First Author: S.Régnier SWITZERLAND
Co Author(s): W. Malcolm F. Allen J. Wright 0 0 0 0 0 0 0 0 0
Back to previous
Diabetic macular edema (DME) is one of the main ocular complications associated with diabetes mellitus and can lead to visual impairment (VI) and, if left untreated, blindness. Treatment options are evolving as new anti-vascular endothelial growth factor (anti-VEGF) therapies become available. This systematic review and network meta-analysis compares the efficacy of anti-VEGF therapies (ranibizumab and aflibercept) with laser photocoagulation and sham in the treatment of VI due to DME. The objective of the study is to inform treatment and resource allocation decisions.
Data sources were identified in a systematic review of MEDLINE, Embase, the Cochrane Library, ophthalmology congress abstracts, the ClinicalTrials.gov registry and Novartis data on file (to be submitted for publication).
A systematic review using the above data sources was conducted to identify relevant randomized clinical trials (RCTs). Studies reporting 6- or 12-month results of RCTs evaluating the efficacy of at least two of ranibizumab 0.5 mg, aflibercept 2.0 mg bi-monthly, laser photocoagulation therapy or sham were included. The outcome of interest was improvement in best-corrected visual acuity (BCVA) measured as the proportion of patients gaining at least 10 letters on the Early Treatment Diabetic Retinopathy Study (ETDRS) scale. The outcome of interest was chosen because NICE accepted a Markov model using 10-letter states in the assessment of ranibizumab for the treatment of DME. Studies with single treatment arms were excluded. Studies focusing on a specific ethnic group were not included in the base case but were included in sensitivity analyses. Study quality was assessed based on the use of treatment allocation concealment, masking and methodologies to address incomplete outcomes. Comparisons of efficacy were made using a Bayesian network meta-analysis (random and fixed treatment effects) adjusting for baseline BCVA. The relative treatment effect was the odds ratio (OR) for the percentage of patients experiencing an improvement in BCVA of at least 10 letters on the ETDRS scale.

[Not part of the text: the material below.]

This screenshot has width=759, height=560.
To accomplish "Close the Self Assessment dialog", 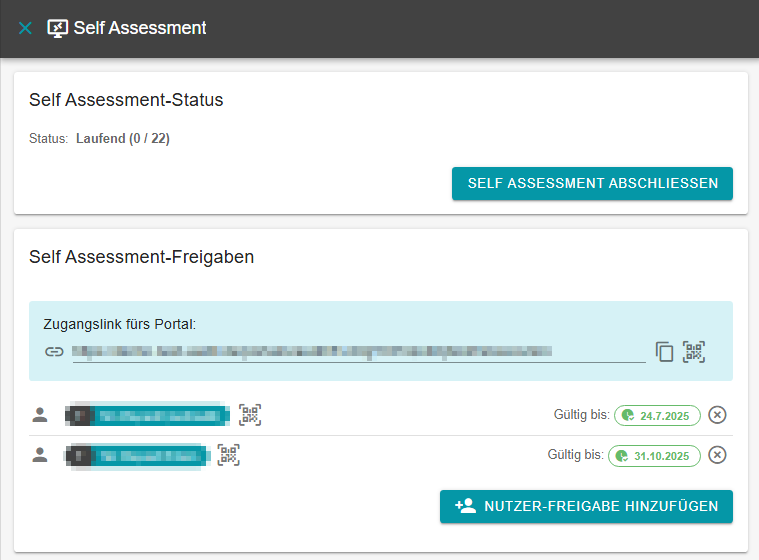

The analysis included 1978 patients from eight relevant high quality RCTs. Baseline BCVA of patient populations differed among the included RCTs: for example, the inclusion criteria for baseline BCVA in the VIVID and VISTA trials was 24–73 letters compared with 39–78 letters in RESTORE. In the random treatment effects model, ranibizumab was non-significantly favoured over aflibercept (OR, 1.59; 95% credible interval [CrI], 0.61–5.37). Ranibizumab and aflibercept were statistically superior to laser monotherapy OR 5.50 (95% CrI, 2.73–13.16; p<0.05) and OR 3.45 (95% CrI, 1.62–6.84; p<0.05) respectively. The probability that ranibizumab 0.5 mg monotherapy is the most efficacious treatment in the network, for the outcome of interest, was 73%, versus 14% for aflibercept, 12% for ranibizumab plus laser and 0% for laser monotherapy. The results for the fixed effects model were similar: ranibizumab was non-significantly favoured over aflibercept (OR, 1.49; 95% CrI, 0.80–2.80). The probability that ranibizumab monotherapy is the most efficacious treatment in the network was 86%. One study (REVEAL) was excluded from the base case because it only included Asian patients. In sensitivity analyses, the inclusion of this study did not significantly modify the random-effect results (OR, 1.35; 95% CrI, 0.62–3.48).
Given the substantial burden of VI due to DME and the evolving options for treatment, it is important to compare the relative efficacy of the available first-line therapies. To our knowledge, this systematic review and network meta-analysis is the first to include Phase III data for aflibercept. This is important because aflibercept was submitted for EU approval for the treatment of VI due to DME in November 2013. The results of this analysis confirm the findings of RCTs indicating statistical superiority of anti-VEGF monotherapy over laser monotherapy in the treatment of VI due to DME. Ranibizumab and aflibercept monotherapies had a statistically higher efficacy than laser monotherapy. Laser therapy had a zero probability of being the most efficacious treatment in the network, compared with 73% for ranibizumab and 14% for aflibercept. Furthermore, it cannot be proven that adding laser to ranibizumab provides additional benefits over ranibizumab monotherapy; combination therapy had only a 12% probability of being the most efficacious treatment. Comparison of the efficacy of anti-VEGF therapies in both the random and fixed effects models indicated that the efficacy of ranibizumab was numerically, but not statistically significantly, superior to aflibercept.